*PROBLEM STATEMENT:* There is material below. Print exactly the lines starting at the line with "This screenshot has height=1204, width=2141." and ending at the line with "Open the Help", ends included, and no others.

*DATA SUPPLIED:*
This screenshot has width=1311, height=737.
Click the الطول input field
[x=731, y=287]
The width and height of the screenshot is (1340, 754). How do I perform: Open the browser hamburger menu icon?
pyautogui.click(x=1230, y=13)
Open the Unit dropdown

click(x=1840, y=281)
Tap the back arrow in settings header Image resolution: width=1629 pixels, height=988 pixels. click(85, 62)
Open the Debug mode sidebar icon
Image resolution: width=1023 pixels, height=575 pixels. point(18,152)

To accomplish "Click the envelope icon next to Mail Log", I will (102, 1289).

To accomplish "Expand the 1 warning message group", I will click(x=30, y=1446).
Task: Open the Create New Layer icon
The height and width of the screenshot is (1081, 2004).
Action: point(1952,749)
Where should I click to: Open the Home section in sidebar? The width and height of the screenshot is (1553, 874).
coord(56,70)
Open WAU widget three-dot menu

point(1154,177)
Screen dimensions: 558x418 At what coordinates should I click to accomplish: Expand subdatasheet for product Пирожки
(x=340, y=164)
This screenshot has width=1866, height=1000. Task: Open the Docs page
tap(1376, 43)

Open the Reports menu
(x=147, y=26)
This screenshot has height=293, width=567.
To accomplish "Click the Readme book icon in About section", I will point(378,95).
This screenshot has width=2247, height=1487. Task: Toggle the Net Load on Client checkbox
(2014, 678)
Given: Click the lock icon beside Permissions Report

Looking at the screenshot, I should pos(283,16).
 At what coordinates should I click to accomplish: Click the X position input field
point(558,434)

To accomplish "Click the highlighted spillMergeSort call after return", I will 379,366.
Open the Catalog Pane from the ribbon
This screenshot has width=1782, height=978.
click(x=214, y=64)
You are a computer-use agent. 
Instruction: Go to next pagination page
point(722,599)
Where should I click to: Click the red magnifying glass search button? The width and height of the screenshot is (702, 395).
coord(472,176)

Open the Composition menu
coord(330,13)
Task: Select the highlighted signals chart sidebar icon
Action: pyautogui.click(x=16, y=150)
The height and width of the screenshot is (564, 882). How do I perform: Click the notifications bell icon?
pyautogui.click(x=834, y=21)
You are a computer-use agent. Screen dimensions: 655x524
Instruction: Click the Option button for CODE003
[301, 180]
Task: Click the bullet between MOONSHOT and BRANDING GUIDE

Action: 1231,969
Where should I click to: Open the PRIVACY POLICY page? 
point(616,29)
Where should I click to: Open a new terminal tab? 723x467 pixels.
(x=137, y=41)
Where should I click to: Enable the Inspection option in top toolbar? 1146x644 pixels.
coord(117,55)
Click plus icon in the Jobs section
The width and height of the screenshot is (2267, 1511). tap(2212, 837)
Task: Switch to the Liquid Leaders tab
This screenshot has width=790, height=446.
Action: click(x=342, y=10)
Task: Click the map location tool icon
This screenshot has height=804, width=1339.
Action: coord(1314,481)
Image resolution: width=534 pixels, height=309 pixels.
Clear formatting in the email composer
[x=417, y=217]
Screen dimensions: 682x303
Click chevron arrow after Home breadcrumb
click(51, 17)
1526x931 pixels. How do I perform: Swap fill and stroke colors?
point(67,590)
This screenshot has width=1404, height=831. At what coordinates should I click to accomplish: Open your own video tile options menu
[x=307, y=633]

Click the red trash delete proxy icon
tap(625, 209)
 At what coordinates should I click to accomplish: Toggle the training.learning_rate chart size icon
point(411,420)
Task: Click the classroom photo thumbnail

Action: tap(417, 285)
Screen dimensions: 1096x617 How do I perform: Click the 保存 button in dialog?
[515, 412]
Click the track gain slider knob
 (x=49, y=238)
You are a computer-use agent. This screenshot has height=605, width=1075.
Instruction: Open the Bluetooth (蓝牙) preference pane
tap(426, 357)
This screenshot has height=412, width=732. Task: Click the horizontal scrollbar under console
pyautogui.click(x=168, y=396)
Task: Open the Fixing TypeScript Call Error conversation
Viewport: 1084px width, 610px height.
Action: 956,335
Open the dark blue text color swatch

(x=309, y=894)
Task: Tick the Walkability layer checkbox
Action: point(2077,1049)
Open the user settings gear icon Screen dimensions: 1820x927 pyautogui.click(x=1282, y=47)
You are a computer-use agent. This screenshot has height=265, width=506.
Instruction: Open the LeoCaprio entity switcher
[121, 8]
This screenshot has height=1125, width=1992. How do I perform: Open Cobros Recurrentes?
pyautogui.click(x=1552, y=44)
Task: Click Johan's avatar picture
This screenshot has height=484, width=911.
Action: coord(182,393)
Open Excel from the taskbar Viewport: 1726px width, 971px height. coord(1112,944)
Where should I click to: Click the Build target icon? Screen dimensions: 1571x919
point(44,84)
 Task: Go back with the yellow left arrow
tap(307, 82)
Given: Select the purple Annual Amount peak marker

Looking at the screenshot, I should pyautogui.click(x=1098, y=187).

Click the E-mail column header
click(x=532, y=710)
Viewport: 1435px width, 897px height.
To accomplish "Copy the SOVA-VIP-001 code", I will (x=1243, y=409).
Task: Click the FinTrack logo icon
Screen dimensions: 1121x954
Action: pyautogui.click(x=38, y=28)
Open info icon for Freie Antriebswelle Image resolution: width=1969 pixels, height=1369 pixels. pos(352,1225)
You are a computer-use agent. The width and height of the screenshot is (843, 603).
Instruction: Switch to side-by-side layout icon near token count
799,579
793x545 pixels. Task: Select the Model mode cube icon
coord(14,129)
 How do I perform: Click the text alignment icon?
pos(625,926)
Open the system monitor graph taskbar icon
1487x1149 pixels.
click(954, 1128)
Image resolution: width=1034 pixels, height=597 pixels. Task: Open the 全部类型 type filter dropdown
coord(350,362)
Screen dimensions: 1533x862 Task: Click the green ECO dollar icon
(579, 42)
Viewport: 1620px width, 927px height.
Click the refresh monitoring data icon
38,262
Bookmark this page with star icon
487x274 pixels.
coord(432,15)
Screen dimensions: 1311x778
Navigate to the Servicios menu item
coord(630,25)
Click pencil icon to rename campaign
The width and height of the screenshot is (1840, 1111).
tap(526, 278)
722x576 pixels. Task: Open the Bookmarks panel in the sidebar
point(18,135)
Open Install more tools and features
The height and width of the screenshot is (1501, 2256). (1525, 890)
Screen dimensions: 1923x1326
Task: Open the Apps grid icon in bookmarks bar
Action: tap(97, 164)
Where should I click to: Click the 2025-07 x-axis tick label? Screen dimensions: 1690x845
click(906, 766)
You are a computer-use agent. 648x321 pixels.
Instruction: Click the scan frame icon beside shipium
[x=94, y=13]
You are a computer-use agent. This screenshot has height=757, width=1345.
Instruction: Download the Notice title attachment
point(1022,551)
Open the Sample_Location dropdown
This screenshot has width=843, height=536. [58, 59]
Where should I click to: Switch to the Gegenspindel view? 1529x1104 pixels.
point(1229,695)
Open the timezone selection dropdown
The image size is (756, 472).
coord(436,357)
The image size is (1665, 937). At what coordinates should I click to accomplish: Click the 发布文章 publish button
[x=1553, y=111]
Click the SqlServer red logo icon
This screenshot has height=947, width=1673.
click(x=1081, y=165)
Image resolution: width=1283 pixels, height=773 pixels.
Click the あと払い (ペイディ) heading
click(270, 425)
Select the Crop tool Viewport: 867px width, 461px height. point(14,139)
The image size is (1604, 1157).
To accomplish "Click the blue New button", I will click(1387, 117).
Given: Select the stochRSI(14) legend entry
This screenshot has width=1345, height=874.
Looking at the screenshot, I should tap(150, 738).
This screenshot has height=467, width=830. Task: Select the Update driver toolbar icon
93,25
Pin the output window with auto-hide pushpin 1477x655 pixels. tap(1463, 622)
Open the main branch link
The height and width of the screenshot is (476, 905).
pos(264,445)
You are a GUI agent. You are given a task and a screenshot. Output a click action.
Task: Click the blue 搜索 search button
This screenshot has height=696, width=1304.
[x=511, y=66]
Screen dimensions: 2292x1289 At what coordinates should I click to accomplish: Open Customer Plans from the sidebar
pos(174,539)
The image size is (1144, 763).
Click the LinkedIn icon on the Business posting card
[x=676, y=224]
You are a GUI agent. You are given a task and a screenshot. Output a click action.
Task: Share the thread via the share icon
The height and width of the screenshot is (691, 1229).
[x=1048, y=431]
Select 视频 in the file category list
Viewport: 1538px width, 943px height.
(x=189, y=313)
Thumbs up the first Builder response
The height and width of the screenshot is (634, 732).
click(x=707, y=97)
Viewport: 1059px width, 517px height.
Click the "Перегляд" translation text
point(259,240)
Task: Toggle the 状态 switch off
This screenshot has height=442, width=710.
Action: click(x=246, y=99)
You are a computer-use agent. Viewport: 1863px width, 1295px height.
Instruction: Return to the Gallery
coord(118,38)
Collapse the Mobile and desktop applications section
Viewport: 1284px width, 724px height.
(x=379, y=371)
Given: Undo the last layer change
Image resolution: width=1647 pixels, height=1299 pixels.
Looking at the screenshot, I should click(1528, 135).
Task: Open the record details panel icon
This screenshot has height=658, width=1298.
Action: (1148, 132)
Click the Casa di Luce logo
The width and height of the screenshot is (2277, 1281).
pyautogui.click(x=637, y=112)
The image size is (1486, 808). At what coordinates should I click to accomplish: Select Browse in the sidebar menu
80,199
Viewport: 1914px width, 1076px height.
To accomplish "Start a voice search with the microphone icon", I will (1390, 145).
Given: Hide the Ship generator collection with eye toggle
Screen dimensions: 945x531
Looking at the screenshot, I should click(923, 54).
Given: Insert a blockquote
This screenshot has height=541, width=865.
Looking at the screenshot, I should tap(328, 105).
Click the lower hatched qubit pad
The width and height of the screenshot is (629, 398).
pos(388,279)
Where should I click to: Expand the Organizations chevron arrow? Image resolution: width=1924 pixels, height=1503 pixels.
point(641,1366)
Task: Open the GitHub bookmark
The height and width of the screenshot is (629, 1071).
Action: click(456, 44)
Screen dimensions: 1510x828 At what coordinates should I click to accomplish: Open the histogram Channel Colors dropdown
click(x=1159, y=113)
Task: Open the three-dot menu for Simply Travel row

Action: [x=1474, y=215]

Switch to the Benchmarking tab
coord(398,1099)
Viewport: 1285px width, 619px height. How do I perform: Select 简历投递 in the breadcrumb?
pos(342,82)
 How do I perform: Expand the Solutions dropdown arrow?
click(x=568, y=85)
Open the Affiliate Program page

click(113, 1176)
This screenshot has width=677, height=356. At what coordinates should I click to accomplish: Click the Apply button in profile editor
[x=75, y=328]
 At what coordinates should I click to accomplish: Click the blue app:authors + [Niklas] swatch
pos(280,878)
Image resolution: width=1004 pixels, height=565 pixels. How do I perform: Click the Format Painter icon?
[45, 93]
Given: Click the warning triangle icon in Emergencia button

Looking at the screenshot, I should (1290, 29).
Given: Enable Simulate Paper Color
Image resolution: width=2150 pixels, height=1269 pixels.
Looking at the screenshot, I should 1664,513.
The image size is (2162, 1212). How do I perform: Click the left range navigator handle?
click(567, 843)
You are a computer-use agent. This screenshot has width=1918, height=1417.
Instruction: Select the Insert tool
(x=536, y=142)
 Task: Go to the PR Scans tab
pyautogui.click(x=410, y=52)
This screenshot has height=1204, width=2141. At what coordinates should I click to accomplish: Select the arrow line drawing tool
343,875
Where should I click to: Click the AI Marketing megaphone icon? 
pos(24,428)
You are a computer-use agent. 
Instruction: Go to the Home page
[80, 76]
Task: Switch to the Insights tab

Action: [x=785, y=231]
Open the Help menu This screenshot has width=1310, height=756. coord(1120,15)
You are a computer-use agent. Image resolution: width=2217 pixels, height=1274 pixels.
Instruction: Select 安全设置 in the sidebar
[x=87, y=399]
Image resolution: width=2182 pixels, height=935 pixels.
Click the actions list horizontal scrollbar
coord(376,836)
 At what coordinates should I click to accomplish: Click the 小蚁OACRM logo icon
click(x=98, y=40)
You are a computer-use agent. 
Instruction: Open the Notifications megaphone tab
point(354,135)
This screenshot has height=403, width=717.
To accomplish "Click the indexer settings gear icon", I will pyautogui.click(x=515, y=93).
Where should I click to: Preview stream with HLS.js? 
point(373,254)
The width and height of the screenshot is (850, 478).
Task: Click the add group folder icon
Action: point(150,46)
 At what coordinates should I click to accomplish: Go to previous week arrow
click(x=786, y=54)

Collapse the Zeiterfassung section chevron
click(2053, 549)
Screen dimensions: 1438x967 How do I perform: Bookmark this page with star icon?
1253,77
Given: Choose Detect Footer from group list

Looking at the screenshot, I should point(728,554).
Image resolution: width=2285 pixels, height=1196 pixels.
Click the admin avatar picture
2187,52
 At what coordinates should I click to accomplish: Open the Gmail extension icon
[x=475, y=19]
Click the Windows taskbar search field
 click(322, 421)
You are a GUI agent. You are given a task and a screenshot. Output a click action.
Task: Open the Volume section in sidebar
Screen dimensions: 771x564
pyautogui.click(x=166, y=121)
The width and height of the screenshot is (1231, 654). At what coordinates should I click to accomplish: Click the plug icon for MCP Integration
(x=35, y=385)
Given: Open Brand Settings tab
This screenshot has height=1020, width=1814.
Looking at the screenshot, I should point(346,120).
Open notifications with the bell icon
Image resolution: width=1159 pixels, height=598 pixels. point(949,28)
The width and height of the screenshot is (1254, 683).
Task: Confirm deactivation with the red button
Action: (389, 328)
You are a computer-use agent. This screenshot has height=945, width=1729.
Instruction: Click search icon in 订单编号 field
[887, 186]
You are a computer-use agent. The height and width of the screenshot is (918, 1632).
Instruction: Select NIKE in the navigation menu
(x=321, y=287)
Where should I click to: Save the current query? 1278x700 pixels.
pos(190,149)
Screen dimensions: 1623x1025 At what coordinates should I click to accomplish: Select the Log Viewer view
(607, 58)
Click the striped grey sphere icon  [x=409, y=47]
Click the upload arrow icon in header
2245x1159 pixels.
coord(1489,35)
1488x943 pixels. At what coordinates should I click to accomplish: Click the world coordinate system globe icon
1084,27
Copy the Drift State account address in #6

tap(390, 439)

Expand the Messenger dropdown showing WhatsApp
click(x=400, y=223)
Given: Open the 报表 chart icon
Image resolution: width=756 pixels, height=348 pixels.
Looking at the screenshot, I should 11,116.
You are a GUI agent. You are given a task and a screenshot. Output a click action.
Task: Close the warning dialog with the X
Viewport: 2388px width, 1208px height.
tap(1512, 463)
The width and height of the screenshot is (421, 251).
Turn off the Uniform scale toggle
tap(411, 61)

*ANSWER FOR THE TASK:*
This screenshot has height=1204, width=2141. At what coordinates should I click to accomplish: Select the arrow line drawing tool
343,875
Where should I click to: Click the AI Marketing megaphone icon? 
pos(24,428)
You are a computer-use agent. 
Instruction: Go to the Home page
[80, 76]
Task: Switch to the Insights tab

Action: [x=785, y=231]
Open the Help menu This screenshot has width=1310, height=756. coord(1120,15)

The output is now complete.